En fait, je n'ai pas trop de problème d'inspiration, j'ai plus des problèmes de tri dans toute les idées qui s'accumulent. Plus précisément, ces problèmes se manifestent quand je m'aperçois que la direction que prend mon travail est en contradiction (ou du moins en bifurcation incontrôlée) avec le but initial. Là je bloque, je cherche des solutions qui ne viennent pas toujours, et je peux me retrouver coincé pendant des semaines. L'autre problème, c'est quand j'approche du dénouement et que je me rends compte que l'effet ne prend pas, que je ne vais pas là où je voulais aller. C'est comme si j'avais soudain un chaînon manquant.
Face à ce problème là, en général, une seule solution : je reprends mon plan, je refais le résumé de l'histoire en essayant de comprendre comment je peux recoller tout ça en conservant la portée symbolique initiale. Si cela ne fonctionne pas, mon arme ultime : j'écris ma fin idéale, le chapitre que je veux atteindre, et après je refais le plan, et je rédige. Je crois bien que, en fait, c'est la seule façon de finir qui fonctionne pour moi.

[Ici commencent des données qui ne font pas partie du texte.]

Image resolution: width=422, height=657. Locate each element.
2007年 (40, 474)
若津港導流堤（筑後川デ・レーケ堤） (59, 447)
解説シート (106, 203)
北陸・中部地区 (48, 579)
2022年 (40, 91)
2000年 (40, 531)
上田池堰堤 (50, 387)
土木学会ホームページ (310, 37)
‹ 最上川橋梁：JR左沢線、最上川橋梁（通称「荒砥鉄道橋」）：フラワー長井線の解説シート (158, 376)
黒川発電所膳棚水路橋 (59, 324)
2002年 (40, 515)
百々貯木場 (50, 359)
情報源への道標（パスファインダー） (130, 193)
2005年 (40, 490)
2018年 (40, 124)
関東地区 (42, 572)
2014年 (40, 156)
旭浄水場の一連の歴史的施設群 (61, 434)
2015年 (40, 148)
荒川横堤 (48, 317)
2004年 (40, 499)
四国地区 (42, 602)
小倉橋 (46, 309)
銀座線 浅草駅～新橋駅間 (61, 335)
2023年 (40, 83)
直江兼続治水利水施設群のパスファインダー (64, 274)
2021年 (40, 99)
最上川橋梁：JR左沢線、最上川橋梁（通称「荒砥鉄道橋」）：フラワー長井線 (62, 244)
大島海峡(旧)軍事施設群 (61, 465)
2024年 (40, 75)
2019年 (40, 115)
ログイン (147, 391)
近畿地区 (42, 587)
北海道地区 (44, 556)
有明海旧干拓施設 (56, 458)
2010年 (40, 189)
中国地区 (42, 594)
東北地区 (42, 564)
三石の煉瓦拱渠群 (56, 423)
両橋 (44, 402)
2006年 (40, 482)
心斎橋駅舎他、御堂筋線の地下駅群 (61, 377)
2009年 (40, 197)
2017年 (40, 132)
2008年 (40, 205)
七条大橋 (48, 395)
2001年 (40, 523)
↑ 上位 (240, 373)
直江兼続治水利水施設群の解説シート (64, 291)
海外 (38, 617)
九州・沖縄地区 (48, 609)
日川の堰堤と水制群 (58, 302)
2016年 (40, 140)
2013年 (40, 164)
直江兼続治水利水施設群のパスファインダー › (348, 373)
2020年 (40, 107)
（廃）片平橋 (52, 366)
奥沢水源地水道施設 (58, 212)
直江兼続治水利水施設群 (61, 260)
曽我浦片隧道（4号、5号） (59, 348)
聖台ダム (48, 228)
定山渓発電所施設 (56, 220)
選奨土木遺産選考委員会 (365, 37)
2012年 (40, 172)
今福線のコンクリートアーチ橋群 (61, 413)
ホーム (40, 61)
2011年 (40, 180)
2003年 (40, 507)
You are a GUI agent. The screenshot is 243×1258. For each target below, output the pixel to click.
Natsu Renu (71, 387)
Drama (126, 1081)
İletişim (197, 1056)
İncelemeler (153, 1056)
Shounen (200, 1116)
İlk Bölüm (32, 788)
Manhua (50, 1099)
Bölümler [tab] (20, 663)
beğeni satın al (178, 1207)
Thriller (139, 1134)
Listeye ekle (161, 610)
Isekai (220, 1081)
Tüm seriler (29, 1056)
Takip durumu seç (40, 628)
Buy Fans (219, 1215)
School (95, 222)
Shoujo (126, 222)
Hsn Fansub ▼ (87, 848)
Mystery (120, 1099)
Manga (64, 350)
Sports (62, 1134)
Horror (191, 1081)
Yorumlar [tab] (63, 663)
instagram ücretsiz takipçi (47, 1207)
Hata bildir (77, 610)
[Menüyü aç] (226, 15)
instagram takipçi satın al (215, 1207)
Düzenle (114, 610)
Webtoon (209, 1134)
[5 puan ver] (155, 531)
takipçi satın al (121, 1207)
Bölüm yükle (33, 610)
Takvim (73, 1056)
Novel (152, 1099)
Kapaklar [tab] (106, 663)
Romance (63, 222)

Sinon, au quotidien, quand j'ai des petits blocages, qu'il s'agisse d'un manque d'idée ou d'idées impossibles à discipliner, je vais courir. C'est mon côté kinesthésique je pense : mon esprit, pour se déplacer, a besoin que mon corps se déplace aussi. Je crois aussi qu'il y a un petit côté masochiste à tout ça, j'ai parfois besoin de me faire mal, parfois besoin de m'auto-analyser (mes Asics sont les meilleures psy qu'il m'ait été donné de rencontrer...), et cela passe par une activité physique intense, mais aussi par le mouvement du corps.

2 commentaires:

Ramettes a dit…

Merci pour cette brève réponse !
Ramettes c'est pour tout le papier que je pensais économiser en écrivant sur le net.
En même temps il y a mes initiales RM ... et dans ma langue natale (valenciano) rameta c'est petite branche... l'histoire est plus longue mais je m'arrête là !
Quand au côté quichotesque je l'avais bien repéré.
C'est très logique tout ce que tu dis...
C'était quoi ma prochaine question ? Que va t-il se passer quand le mois de... va se terminer ? Qui va te poser des questions ? Tes personnages ? Lol.

Olivier Bihl a dit…

Bonsoir Raphaël, et bien cela devient un exceptionnel moment d'échanges.... bravo des questions et naturellement des réponses très détaillées de Mister Bardas... je suis maintenant au 17 ième chapitre du second volume des oeuvres des chevaliers, je ne sais si je parviendrais à le finir d'ici le 15 Octobre sans compter que la relève est là pour le mois prochain et il me faut aussi le lire. Je trouve ce second opus plus fluide ... est-ce une impression partagée ? Raphaël relis-tu tes ouvrages une fois publiés ? Et de là corriger éventuellement le second volume ? Plus je lis et découvre ces chevaliers comme leurs comparses, plus je vois l'ensemble en BD et toi Raphaël ? Je suis surpris que dans tes livres lus dans ta prime jeunesse tu n'es pas glissé "L'île aux Trésors" parce que l'Arquebuse c'est un peu Long John Silver ? Tu préferes la version Stevenson ou celle de Bjorn Larsson ? Et même pas un petit Jules Verne?